Silent Sam is down!

I could see the GOP trying to modify the law to say “And you cannot put stuff nearby an existing statue” if they thought people would do that.

The big difference now is the NC GOP will no longer have an automatic override of a veto from the Dem governor so they can’t just change the law at will.

This one is easy, here’s your cite (Southern strategy - Wikipedia).

statue pedestal to be removed and the Chancellor is quitting. Could be the 2 things are related.

Indeed. In addition, look at the number of African Americans who have served in Congress over the years. Overwhelmingly Democrats.

Crickets from Tempe Jeff, though. Not surprising.

pedestal was removed but the chancellor is being forced out this month rather than in May like she requested

As expected Sam is not going back to UNC. And he’s not going back near any UNC system campus. He is going to sons of confederate veterans and they also get $2.5 mil from non-state funds.

Silent Sam lawsuit by SCV was settled before it was filed.

When the Sons of Confederate Veterans Threatened a Silent Sam Lawsuit They Couldn’t Possibly Win, UNC Surrendered Without a Fight - INDY Week

This thing stinks. I’m still not clear what that “non-state funds” business means: is that alumni money? Because I know a lot of UNC alums, and I’m not sure how many plan to keep giving if their money is going to the SCV.

Non state money normally means donations from alums or really anyone. Sometimes non alums donate if their parents or kids or even friends went to the school.

I guess in theory they could also use money from ticket sales to FB, BB, plays, concerts , etc.

they said the non state money does not include alum donations.

and now the SCV is going to be sued if they don’t turn over the $2.5 million to charity

T. Greg Doucette Threatens to Sue Sons of Confederate Veterans, Demands Group Donate $2.5M to Black UNC Students - INDY Week

AIUI, the non-state money is accumulated interest from non-restricted holdings. That is, alumni donated money, it went into an endowment, it earned interest, and that interest is funding white supremacists.

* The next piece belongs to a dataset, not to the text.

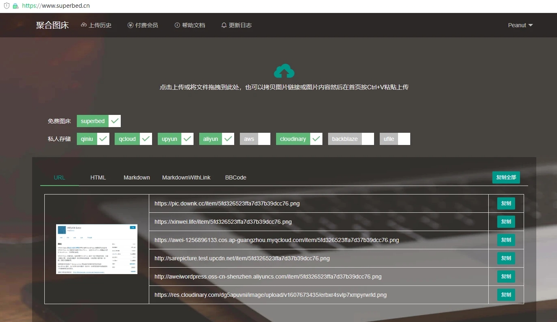Click the site security shield icon
557x322 pixels.
(7, 6)
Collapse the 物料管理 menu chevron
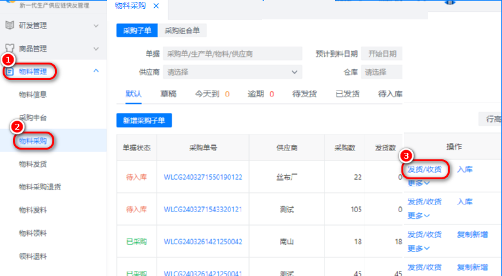The width and height of the screenshot is (502, 276). (96, 71)
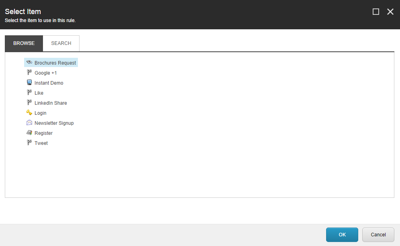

I don’t think the interim chancellor’s claim that it’s not alumni money is purely accurate.

But that lawsuit is beautiful.

I think this is going to drag on for a while. They thought this settlement would be the end but it just got some people really ticked off.

The students, faculty, staff, and surrounding community – particularly blacks – no longer must observe a racist symbol that promotes slavery and oppression in perpetuity. That’s a good outcome to a very longstanding, very serious offence.

Some folks have a problem with that, despite the Sons of Confederate Veterans being given the statute and 2.5 million dollars. That’s gratitude for you, from the folks who promote the public flying of the Confederate battle flag. There never was anything noble about slave culture. Not then, not now, not ever. Fighting and dying to maintain slavery was not heroic – it was horrific and the justification of it was and remains truly evil.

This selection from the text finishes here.